**Your task:**
Check each line below for the word "click". Then give only how many lines have it.

**Data:**
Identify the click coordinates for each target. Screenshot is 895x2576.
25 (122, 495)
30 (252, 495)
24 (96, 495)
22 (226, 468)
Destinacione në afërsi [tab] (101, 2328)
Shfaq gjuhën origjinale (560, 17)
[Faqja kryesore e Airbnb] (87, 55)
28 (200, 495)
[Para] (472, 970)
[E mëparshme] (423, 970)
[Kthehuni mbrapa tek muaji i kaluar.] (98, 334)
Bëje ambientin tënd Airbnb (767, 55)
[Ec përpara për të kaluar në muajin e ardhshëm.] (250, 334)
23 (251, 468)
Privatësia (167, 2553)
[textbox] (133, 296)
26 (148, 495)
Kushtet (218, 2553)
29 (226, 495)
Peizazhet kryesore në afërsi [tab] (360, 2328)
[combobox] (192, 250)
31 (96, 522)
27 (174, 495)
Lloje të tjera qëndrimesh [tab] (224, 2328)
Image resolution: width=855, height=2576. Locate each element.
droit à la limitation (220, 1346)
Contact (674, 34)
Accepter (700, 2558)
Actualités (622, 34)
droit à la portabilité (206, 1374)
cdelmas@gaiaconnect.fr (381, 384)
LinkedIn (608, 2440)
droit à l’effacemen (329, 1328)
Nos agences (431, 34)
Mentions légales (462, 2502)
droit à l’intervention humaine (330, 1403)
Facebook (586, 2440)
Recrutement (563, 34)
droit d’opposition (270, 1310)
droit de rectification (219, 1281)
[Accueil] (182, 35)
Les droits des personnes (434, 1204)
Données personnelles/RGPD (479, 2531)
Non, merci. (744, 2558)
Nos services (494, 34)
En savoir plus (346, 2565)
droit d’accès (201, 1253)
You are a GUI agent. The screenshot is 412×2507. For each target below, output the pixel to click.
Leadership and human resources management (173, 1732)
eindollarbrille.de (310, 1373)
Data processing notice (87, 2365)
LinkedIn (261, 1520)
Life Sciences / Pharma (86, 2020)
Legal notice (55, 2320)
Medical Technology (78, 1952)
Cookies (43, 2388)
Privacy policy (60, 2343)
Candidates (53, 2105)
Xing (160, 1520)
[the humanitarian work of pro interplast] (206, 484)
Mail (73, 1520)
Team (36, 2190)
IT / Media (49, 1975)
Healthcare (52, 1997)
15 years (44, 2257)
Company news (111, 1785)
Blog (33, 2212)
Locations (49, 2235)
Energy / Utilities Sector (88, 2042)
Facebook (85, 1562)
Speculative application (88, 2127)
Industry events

**Written answer:**
2